任务内容
请将下列全部数据中的“Screen dimensions”替换为“Display size”，其余内容保持不变，并重新写出这些数据。答案中不要包含图片。
══════════════════════════════
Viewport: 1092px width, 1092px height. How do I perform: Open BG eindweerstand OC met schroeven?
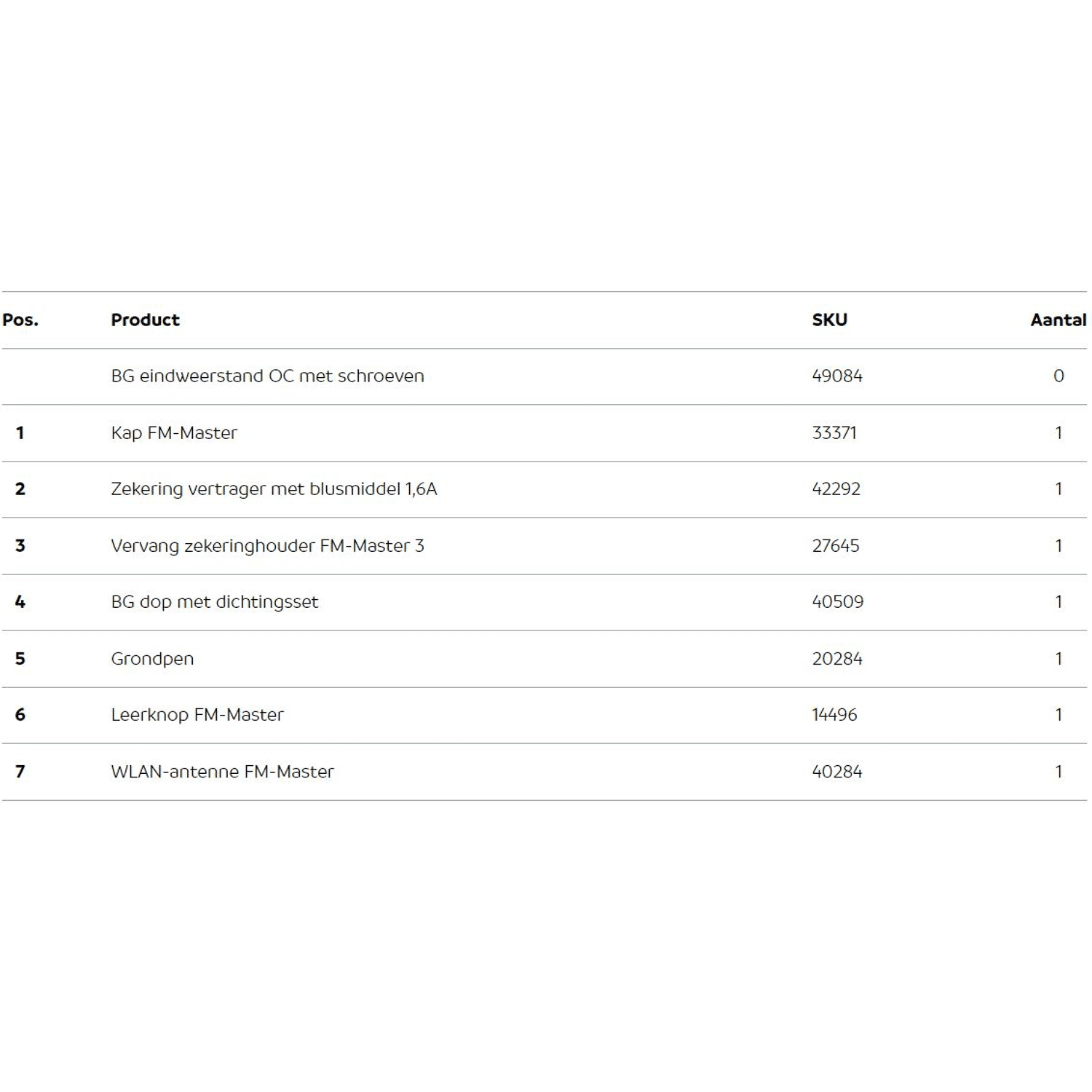click(267, 376)
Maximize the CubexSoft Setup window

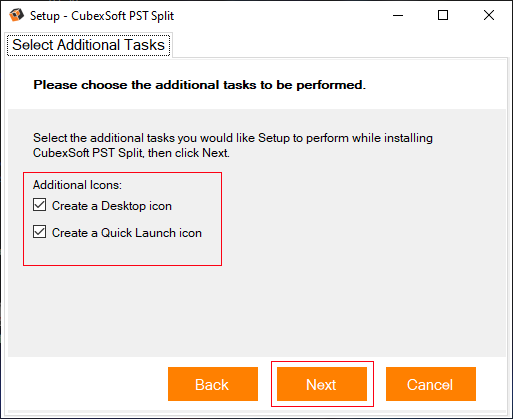pos(443,15)
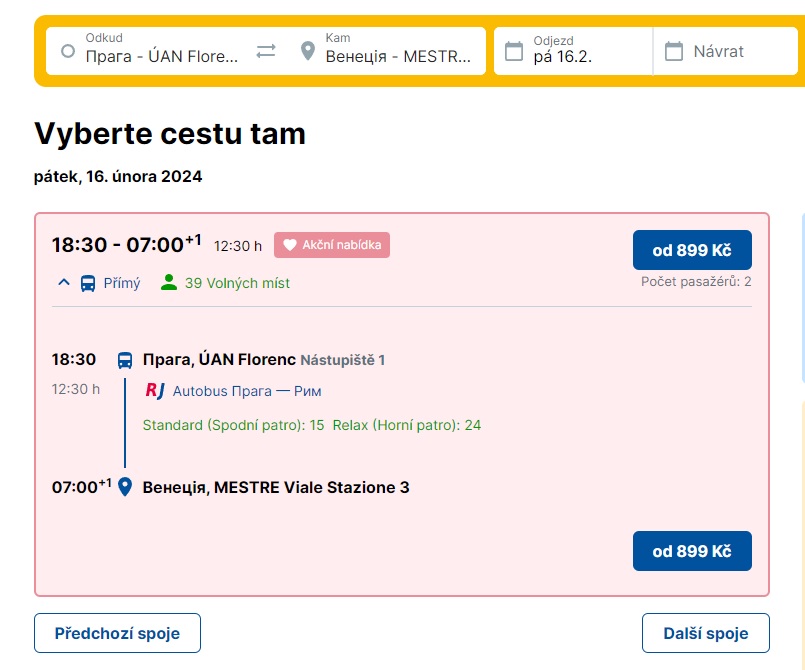Swap origin and destination arrows icon
The width and height of the screenshot is (805, 670).
click(266, 51)
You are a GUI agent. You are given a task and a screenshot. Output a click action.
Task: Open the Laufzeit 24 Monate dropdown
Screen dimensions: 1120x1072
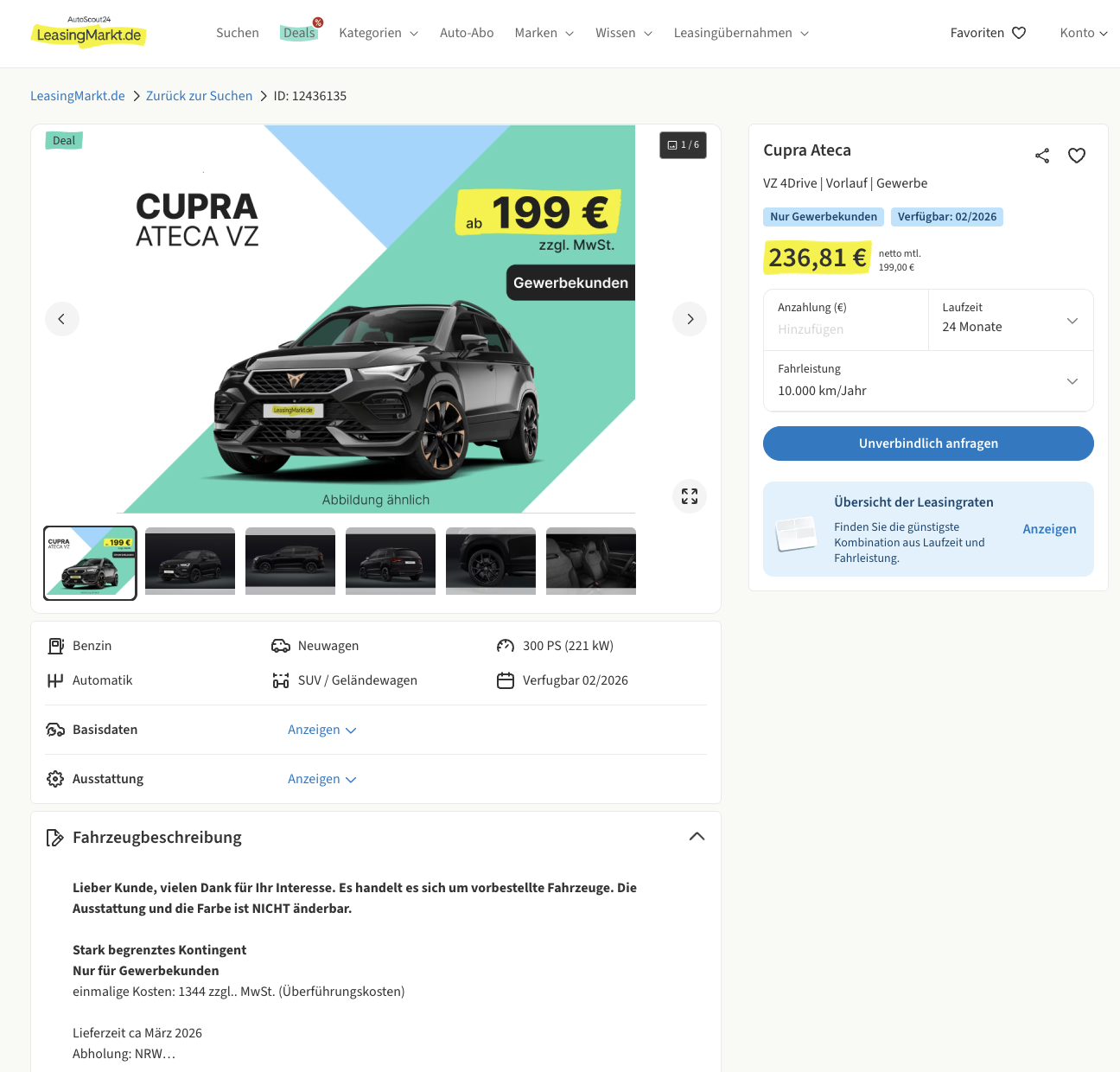tap(1010, 320)
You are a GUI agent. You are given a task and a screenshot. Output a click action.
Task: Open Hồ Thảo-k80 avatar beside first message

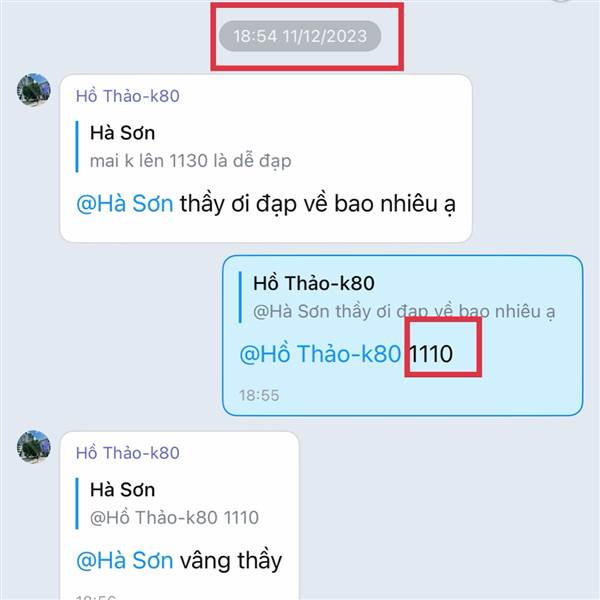[x=34, y=90]
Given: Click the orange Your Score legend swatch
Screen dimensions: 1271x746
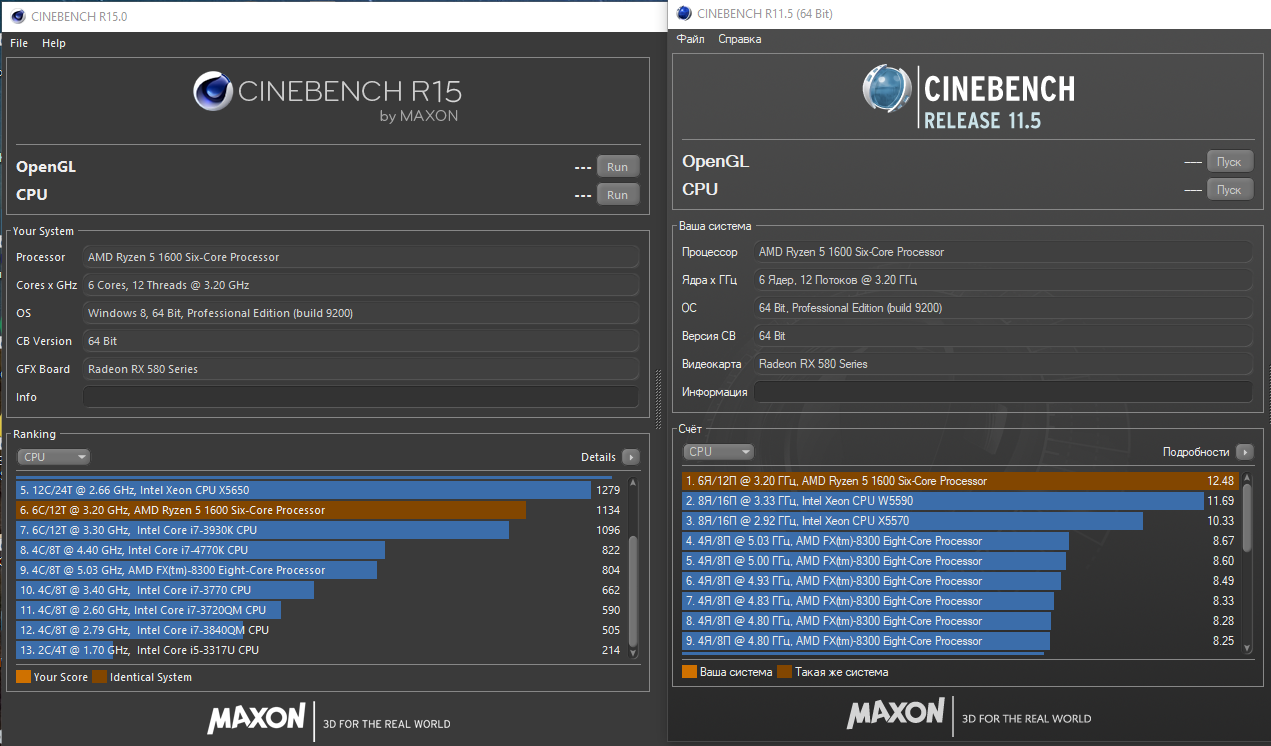Looking at the screenshot, I should pos(24,677).
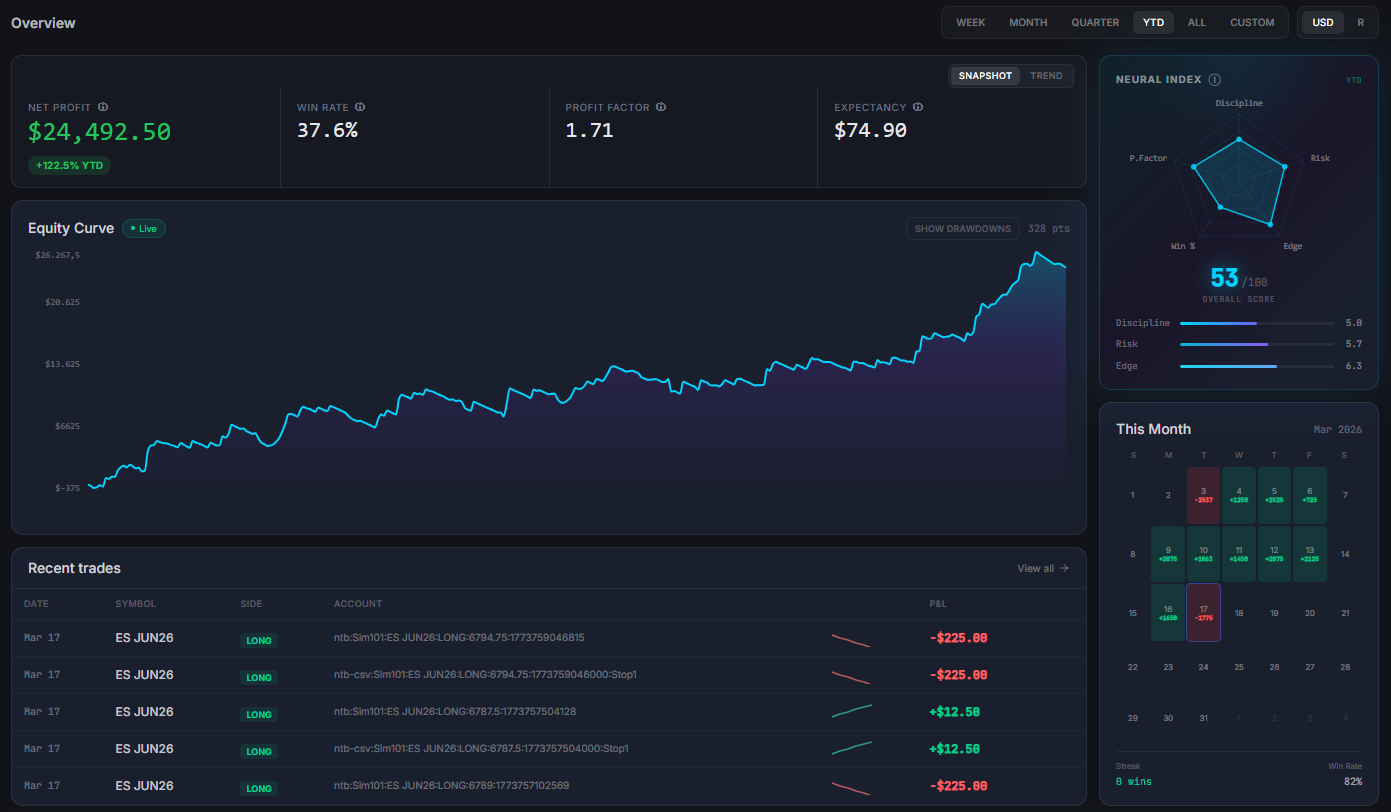Click the first trade's red sparkline
The width and height of the screenshot is (1391, 812).
tap(851, 639)
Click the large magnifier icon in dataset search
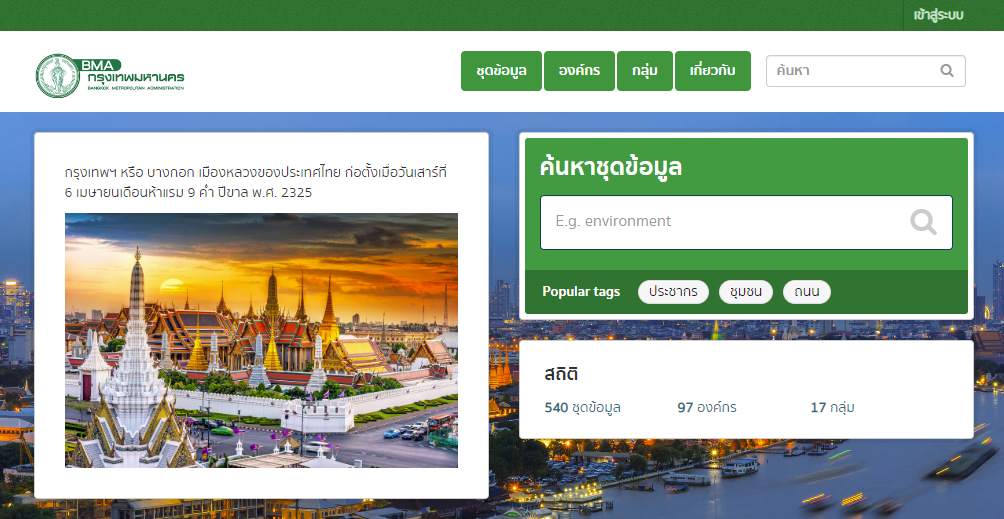The image size is (1004, 519). point(923,222)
══════════════════════════════
练习作答
Viewport: 1092px width, 1092px height. How do I perform: Open BG eindweerstand OC met schroeven?
click(267, 376)
Maximize the CubexSoft Setup window

pos(443,15)
Swap origin and destination arrows icon
The width and height of the screenshot is (805, 670).
click(266, 51)
You are a GUI agent. You are given a task and a screenshot. Output a click action.
Task: Open the Laufzeit 24 Monate dropdown
Display size: 1120x1072
tap(1010, 320)
You are a GUI agent. You are given a task and a screenshot. Output a click action.
Task: Open Hồ Thảo-k80 avatar beside first message

[x=34, y=90]
Given: Click the orange Your Score legend swatch
Display size: 1271x746
Looking at the screenshot, I should pos(24,677).
Click the first trade's red sparkline
The width and height of the screenshot is (1391, 812).
tap(851, 639)
Click the large magnifier icon in dataset search
The image size is (1004, 519). point(923,222)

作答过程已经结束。